EXERCISE 1 — Which AMISOM Forward Operating Bases does the news report on the fallen Ugandan soldiers below name as targets of the attempted attack? List all of them.
EXERCISE 2 — How would you render this sentence from the news report on the fallen Ugandan soldiers below in Spanish: "It is not yet clear when the bodies will be handed over to relatives for burial."
EXERCISE 3 — Can you extend the news report on the fallen Ugandan soldiers below with a few more sentences, picking up after its final line?

Bodies of the eight Ugandan soldiers killed in the Sunday al-Shabaab attacks on Uganda People's Defence Force's (UPDF) camps in Somalia were this afternoon returned home amidst cries of sadness.
Metallic boxes bearing the remains of the fallen soldiers were transferred from a plane to waiting UPDF ambulances that took them to Bombo Military Hospital for embalmment.
It is not yet clear when the bodies will be handed over to relatives for burial.
Names of the fallen soldiers were not readily available.
The army said the battle that left these soldiers lifeless, ensued after the suspected al-Shabab terrorists attempted to attack AMISOM Forward Operating Bases at Quoroyole, Buulo Mareer and Golwen in Lower Shabelle Region of Somalia.
President Museveni on Tuesday said that 36 al-Shabaab militants had been killed, while the Islamists claimed in a statement to have killed 59 Ugandan soldiers.
In a Tweet, Gen Museveni praised the UPDF soldiers for the spirited fight against the militants, whom he said had six vehicles that were loaded with explosives.
"It is gratifying, however, that the bold but adventurous strategy of al-Shabaab failed. With constant vigilance, victory is assured. I congratulate our soldiers for the good work they did," he said.
He said 36 al-Shabaab attackers were killed in the fight.

EXCERPTED RECORDS —
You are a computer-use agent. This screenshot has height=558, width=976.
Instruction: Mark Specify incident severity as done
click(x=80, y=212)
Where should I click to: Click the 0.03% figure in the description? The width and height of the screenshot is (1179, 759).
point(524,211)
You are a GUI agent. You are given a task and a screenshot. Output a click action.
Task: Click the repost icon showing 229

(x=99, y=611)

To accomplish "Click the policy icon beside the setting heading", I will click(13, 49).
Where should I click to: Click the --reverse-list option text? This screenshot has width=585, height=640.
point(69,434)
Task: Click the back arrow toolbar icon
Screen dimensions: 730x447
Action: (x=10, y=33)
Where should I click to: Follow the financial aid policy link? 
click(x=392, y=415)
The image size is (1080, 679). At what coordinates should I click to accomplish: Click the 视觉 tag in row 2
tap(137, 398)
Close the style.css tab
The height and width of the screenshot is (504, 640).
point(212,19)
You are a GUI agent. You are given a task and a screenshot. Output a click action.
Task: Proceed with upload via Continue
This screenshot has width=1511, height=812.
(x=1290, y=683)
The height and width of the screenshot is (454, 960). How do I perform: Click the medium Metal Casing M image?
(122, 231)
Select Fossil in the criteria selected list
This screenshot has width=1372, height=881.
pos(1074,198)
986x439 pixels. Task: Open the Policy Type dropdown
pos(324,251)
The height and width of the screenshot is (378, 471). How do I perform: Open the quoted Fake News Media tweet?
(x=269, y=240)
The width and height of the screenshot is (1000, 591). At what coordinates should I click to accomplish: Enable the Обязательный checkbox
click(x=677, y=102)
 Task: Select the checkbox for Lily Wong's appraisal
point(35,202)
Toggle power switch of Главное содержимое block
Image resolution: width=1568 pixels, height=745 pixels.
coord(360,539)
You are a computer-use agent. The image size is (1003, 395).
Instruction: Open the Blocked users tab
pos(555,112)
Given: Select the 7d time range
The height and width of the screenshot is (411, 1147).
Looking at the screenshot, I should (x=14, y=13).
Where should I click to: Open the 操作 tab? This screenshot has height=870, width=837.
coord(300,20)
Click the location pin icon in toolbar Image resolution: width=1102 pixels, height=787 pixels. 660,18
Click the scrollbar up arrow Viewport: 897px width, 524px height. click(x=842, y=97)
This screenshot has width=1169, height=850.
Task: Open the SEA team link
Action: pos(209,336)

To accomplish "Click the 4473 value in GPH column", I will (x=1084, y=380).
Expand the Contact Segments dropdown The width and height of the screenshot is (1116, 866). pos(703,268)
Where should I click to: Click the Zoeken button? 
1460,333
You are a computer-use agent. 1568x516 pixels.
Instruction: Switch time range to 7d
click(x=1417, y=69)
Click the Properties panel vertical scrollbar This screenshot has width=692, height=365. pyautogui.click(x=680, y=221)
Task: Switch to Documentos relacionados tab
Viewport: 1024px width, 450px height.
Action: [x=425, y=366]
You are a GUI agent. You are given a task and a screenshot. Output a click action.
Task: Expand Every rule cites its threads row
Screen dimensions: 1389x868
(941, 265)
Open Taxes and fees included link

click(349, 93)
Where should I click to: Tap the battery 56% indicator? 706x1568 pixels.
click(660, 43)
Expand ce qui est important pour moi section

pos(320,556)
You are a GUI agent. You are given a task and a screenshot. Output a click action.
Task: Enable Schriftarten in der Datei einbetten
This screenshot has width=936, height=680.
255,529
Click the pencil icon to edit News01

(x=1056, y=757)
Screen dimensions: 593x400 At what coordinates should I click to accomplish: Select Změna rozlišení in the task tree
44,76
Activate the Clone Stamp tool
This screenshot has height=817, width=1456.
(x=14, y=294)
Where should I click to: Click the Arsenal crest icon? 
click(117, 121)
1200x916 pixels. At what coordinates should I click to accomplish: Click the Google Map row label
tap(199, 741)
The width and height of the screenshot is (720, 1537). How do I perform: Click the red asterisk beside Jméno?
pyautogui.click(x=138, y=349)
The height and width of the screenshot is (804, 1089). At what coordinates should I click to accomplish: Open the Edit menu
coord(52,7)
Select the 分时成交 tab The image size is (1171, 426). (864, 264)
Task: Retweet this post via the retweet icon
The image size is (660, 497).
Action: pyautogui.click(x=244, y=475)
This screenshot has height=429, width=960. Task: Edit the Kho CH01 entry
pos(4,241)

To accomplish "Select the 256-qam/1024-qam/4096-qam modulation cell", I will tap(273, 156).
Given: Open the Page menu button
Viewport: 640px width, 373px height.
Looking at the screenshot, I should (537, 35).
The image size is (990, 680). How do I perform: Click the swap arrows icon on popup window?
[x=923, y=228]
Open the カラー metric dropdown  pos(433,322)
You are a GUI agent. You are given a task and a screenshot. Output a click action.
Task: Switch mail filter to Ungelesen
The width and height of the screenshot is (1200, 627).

WRITTEN ANSWER 1 — Quoroyole, Buulo Mareer, Golwen

WRITTEN ANSWER 2 — Todavía no está claro cuándo se entregarán los cuerpos a los familiares para su entierro.

WRITTEN ANSWER 3 —
Local media quoting sources said a massive blast was heard in the Bulomarer district, around 150 kilometres (93 miles) south of Mogadishu, and fighting broke out after dozens of heavily armed al-Shabaab militants stormed the base.
The Al-Qaeda linked al-Shabaab was pushed out of the Somali capital in 2011 -- and subsequently other towns and cities -- by soldiers from the African Union Mission in Somalia (AMISOM).
But the Islamists still hold sway in large parts of the countryside and launch regular gun and bomb attacks on government, military and civilian targets in Mogadishu and ambushes on military convoys and outposts.
East African leaders contributing to the 22,000-strong AMISOM force last month called for the United Nations to reconsider plans to withdraw troops by December 2020, saying the timeline was unrealistic and could lead to a reversal of gains.